Texto de lectura:
○ ○ ○ ○

2. Si tenemos en cuenta que tal filosofía general partía de reconocer que el derecho a edificar, con el de urbanizar, pasaban a constituir sendas «facultades inherentes al derecho de propiedad» enterrando expresamente de modo simultáneo la concepción que se atribuía al T.R.L.S.-1992, esto es, aquella en cuya virtud «el derecho de propiedad sólo era inicialmente un derecho de propiedad de suelo rústico», como dijo el Ministro de Fomento en la presentación del proyecto, parece lógico que ello implicara una nueva definición de las categorías de suelo.
En efecto, el suelo no urbanizable, por ejemplo, es decir, el excluido por definición del proceso urbanizador y edificatorio, no podía seguir siendo el suelo residualmente mayoritario sino el excepcional, puesto que la regla que venía a instaurarse significaba que, en principio, todo el suelo era urbanizable y edificable, que, en principio, todo propietario de suelo tenía derecho a la urbanización y edificación del mismo.
La coherencia interna del sistema exigía, por lo tanto, que, en cierta forma, el suelo urbanizable se erigiera en la categoría común, al margen obviamente de todo lo que fuera ya suelo consolidado por la urbanización (suelo urbano), y que el supuesto de inaptitud para la urbanización se constituyera en la categoría excepcional, puesto que excepcional venía a ser a partir de ahora el supuesto en el cual el propietario no tuviera, «en el núcleo de facultades esenciales ineludibles» de su derecho de propiedad las de urbanizar y edificar.
3. Todo ello conducía a que la adscripción de terrenos a la clase de suelo no urbanizable respondiera típicamente a la concurrencia de circunstancias objetivas que los hicieran merecedores de una especial protección al abogar aquéllas por su exclusión de cualquier proceso transformador, es decir, respondiera a una configuración reglada (el Tribunal Supremo hacía tiempo que había llegado a la conclusión de que el suelo no urbanizable de especial protección era una categoría reglada).

○ ○ ○ ○

Extracto de filas:
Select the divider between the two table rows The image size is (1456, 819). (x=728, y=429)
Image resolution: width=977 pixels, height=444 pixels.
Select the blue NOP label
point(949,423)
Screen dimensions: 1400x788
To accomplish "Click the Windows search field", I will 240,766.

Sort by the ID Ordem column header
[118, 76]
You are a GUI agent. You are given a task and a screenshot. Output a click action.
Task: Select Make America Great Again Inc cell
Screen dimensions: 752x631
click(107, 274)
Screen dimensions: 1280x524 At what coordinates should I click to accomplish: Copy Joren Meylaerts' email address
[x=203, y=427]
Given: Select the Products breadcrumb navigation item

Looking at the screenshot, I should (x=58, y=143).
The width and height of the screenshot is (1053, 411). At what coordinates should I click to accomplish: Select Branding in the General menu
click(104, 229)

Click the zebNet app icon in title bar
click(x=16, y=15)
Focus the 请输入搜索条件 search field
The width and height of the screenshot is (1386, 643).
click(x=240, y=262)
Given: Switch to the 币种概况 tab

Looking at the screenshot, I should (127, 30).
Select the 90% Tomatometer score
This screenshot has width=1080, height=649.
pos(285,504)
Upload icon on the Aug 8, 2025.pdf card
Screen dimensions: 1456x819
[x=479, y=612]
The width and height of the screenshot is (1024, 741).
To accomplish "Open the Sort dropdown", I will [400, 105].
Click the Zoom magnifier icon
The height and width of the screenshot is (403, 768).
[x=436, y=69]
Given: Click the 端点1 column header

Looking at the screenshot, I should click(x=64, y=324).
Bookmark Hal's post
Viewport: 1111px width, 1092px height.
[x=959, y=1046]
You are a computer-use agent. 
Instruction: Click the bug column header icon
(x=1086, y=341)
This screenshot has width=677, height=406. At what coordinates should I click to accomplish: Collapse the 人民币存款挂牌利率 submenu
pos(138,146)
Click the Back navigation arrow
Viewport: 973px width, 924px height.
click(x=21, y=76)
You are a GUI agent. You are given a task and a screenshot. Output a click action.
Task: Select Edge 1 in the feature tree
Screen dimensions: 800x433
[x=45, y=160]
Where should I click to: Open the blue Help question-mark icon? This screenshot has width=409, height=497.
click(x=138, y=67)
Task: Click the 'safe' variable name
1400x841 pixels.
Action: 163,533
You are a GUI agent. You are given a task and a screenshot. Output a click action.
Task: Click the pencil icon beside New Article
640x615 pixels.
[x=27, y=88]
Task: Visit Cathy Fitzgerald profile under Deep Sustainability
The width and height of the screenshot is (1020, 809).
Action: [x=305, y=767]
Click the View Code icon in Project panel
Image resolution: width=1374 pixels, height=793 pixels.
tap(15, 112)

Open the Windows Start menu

○ ○ ○ ○

Enunciado: Reproduce sin cambios el pasaje del texto sobre la clasificación del suelo que va desde "En efecto, el" hasta "edificación del mismo.", ambos incluidos.

Solución:
En efecto, el suelo no urbanizable, por ejemplo, es decir, el excluido por definición del proceso urbanizador y edificatorio, no podía seguir siendo el suelo residualmente mayoritario sino el excepcional, puesto que la regla que venía a instaurarse significaba que, en principio, todo el suelo era urbanizable y edificable, que, en principio, todo propietario de suelo tenía derecho a la urbanización y edificación del mismo.